▸ STATED PROBLEM 1: Transcribe the stretch of the passage on wealth and empire from "It’s not that" through "but I guess business is business.".
== SUPPLIED PASSAGE ==
It’s not that they were intentionally profiting from the slave trade or had as part of their financial portfolio government bonds built on the bloody persecution of their fellow Christians. No, the problem was their tacit acceptance of the empire’s monetary regime of buying and selling everything, including people. The problem is how they embraced and benefited from a system of exploitation and death.
Do you know that thirty-five percent of mutual funds contain investments in a maker or retailer of guns and ammunition? Do you know that after the president’s election the stock price for two publicly traded for-profit prison and immigration detention corporations went through the roof? As one financial analyst said, The deportation crackdown is doing very good things for these companies. On a personal level, it leaves a sour taste in my mouth, but I guess business is business.
Like Rome, our American expression of the beast of empire assumes that exploitation and death are the reasonable collateral damages of our wealth. Indiscriminately imprisoning black women and men, massacring children with military-style weapons, building economic bubbles on the backs of the poor… all are the cost of doing business with the beast. I guess business is business.
The particular expression of any empire is always built on the monstrous spirit of empire and so the way the empire engages with money will never be neutral. Money, in the empire, will always be wielded as a spiritually oppressive power. The option to wash our hands of responsibility simply does not exist for those who have been exiled within the pagan empire… whether that empire is Rome in the early 100’s or America in the early 2000’s.
Of the Laodicean Christians, theologian Brian K. Blount writes that they “comprised a wealthy, self-sufficient community of faith. They believed that their wealth was an indication that they were recipients of God’s favor. John believed that their wealth was an indication that God did not favor them. Because one could only gather wealth in that Greco-Roman context by blending into the very culture that denied God’s lordship, wealth was a sign of accommodation.”
God was angry with the Laodicean Christians because the money and wealth in which they had put their trust came from the monster’s ravenous appetite for human flesh. Their comfortable homes, secure borders, respectable jobs, and secure bank accounts were evidence not of God’s favor but of their collusion with the demonic forces of empire, the same forces that had exiled members of their own Christian family at the knife’s edge of persecution unto death.
How could the Laodicean church miss it? How could they mistake wealth that was built on the backs of enslaved and exploited people as God’s blessing? How could they ignore that the same empire that had made them wealthy was literally killing their Christian family? And what about us? We miss the same thing those early Christians missed, that money is a spiritual power that the evil one exploits for his destructive purposes, purposes that are heightened and hidden within the machinations of the empire.
===
== DATA LISTING ==
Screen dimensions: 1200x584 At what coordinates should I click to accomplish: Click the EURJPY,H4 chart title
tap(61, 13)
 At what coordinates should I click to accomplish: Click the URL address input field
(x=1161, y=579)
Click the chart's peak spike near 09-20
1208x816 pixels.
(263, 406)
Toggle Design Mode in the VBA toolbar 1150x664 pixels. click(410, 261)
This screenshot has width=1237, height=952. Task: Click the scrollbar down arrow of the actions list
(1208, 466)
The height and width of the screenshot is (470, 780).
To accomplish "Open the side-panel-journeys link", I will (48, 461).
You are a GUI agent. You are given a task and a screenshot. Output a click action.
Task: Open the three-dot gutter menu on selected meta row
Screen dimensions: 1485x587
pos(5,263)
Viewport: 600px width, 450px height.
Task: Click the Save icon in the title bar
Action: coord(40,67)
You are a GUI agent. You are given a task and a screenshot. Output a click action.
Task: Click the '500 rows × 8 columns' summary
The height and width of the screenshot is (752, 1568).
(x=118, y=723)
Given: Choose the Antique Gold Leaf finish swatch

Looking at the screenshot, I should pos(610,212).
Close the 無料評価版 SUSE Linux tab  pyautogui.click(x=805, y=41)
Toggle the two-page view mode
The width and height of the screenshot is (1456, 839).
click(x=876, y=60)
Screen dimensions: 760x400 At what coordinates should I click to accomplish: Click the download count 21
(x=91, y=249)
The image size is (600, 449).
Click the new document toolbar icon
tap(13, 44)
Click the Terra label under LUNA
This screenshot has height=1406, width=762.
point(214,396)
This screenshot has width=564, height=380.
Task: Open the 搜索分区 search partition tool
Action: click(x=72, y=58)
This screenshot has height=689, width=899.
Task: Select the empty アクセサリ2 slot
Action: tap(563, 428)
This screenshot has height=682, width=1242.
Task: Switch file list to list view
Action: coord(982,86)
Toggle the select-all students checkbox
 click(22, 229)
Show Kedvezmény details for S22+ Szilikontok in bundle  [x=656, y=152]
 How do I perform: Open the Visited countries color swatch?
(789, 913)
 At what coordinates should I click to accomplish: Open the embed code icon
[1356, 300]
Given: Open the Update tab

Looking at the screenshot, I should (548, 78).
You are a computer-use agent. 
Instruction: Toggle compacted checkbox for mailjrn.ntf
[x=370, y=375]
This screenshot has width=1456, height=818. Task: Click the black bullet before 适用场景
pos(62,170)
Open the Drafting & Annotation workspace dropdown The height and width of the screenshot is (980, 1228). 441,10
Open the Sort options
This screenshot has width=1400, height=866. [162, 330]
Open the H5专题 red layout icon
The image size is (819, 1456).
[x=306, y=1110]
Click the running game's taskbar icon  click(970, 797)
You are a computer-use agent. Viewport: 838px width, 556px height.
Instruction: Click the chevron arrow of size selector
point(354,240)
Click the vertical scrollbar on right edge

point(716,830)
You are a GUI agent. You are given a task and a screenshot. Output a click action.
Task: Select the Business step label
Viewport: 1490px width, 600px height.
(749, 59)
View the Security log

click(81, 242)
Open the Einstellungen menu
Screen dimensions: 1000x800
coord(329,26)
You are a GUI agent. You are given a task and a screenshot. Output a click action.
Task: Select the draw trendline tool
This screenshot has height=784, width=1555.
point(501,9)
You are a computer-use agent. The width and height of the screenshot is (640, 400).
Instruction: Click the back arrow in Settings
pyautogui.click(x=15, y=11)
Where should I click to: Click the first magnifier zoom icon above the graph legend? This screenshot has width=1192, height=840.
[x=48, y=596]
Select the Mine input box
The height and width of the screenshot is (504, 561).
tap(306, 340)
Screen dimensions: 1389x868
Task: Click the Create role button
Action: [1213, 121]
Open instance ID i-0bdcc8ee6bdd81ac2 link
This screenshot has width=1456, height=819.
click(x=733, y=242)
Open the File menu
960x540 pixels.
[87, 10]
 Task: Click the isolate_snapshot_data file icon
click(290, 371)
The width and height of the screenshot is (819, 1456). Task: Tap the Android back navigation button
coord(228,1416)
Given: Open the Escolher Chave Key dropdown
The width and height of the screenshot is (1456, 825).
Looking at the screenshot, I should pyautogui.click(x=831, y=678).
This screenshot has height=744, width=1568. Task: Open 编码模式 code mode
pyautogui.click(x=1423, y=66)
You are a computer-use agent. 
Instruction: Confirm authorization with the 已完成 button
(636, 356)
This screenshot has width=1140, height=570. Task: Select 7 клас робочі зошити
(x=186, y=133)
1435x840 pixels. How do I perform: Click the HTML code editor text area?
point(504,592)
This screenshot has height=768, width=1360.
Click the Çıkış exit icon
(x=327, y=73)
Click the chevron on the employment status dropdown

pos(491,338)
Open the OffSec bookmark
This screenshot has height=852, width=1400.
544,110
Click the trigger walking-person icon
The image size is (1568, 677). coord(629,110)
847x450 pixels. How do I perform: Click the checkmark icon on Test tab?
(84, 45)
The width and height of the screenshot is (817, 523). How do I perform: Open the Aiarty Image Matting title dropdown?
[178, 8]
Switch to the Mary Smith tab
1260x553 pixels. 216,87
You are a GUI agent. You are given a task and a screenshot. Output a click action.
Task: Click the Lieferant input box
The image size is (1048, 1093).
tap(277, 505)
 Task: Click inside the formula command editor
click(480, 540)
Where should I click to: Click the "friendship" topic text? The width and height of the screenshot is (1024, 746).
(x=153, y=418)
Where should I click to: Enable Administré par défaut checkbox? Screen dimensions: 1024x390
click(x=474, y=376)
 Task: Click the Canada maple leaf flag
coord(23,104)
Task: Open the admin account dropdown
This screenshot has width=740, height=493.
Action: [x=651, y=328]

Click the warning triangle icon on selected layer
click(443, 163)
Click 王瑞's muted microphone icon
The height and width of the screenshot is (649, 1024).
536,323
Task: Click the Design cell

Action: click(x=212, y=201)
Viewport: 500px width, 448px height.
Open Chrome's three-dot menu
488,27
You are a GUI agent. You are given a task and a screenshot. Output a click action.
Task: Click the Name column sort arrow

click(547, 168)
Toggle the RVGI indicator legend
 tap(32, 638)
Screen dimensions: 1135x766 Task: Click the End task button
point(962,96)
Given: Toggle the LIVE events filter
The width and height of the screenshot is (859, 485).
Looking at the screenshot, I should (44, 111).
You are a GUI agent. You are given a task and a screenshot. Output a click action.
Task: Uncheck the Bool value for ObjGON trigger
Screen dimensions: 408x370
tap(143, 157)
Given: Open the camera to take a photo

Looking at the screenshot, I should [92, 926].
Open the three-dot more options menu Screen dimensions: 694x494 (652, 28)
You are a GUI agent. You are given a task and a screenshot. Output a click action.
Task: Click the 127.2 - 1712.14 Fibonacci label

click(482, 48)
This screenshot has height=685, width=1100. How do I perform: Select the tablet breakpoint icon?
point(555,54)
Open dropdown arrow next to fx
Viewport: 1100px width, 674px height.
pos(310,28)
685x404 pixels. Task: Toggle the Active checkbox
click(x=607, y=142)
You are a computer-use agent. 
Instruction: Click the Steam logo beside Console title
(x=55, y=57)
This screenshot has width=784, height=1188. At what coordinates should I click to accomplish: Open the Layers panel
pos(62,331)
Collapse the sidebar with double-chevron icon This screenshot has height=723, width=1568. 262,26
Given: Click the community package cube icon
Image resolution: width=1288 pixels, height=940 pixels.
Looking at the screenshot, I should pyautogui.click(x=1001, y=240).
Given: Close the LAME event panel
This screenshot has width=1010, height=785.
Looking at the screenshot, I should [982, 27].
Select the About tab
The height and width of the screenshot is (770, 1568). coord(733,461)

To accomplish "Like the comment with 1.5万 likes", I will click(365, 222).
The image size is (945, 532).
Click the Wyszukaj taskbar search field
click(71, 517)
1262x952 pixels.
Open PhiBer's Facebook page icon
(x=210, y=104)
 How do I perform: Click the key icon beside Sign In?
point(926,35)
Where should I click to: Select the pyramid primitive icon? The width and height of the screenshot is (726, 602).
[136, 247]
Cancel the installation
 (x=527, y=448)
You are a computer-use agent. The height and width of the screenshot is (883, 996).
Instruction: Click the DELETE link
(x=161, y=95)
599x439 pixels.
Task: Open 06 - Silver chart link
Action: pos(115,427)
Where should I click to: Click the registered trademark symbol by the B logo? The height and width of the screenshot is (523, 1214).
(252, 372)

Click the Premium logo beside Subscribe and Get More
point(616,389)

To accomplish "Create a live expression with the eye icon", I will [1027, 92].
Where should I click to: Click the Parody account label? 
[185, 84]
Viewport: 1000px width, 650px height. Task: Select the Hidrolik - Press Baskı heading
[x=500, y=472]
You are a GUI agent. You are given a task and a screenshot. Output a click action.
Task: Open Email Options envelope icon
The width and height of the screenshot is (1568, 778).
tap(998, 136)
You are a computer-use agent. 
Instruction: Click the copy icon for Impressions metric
===
▸ STATED PROBLEM 2: Render the lines of data from the line containing "How do I perform: Open the Visited" through the line containing "Looking at the screenshot, I should (548, 78)." as a Markdown table with the columns Row and Line, numbering each row and leaving out blank lines.

▸ ANSWER 1:
It’s not that they were intentionally profiting from the slave trade or had as part of their financial portfolio government bonds built on the bloody persecution of their fellow Christians. No, the problem was their tacit acceptance of the empire’s monetary regime of buying and selling everything, including people. The problem is how they embraced and benefited from a system of exploitation and death.
Do you know that thirty-five percent of mutual funds contain investments in a maker or retailer of guns and ammunition? Do you know that after the president’s election the stock price for two publicly traded for-profit prison and immigration detention corporations went through the roof? As one financial analyst said, The deportation crackdown is doing very good things for these companies. On a personal level, it leaves a sour taste in my mouth, but I guess business is business.

▸ ANSWER 2:
| Row | Line |
|---|---|
| 1 |  How do I perform: Open the Visited countries color swatch? |
| 2 | (789, 913) |
| 3 |  At what coordinates should I click to accomplish: Open the embed code icon |
| 4 | [1356, 300] |
| 5 | Given: Open the Update tab |
| 6 | Looking at the screenshot, I should (548, 78). |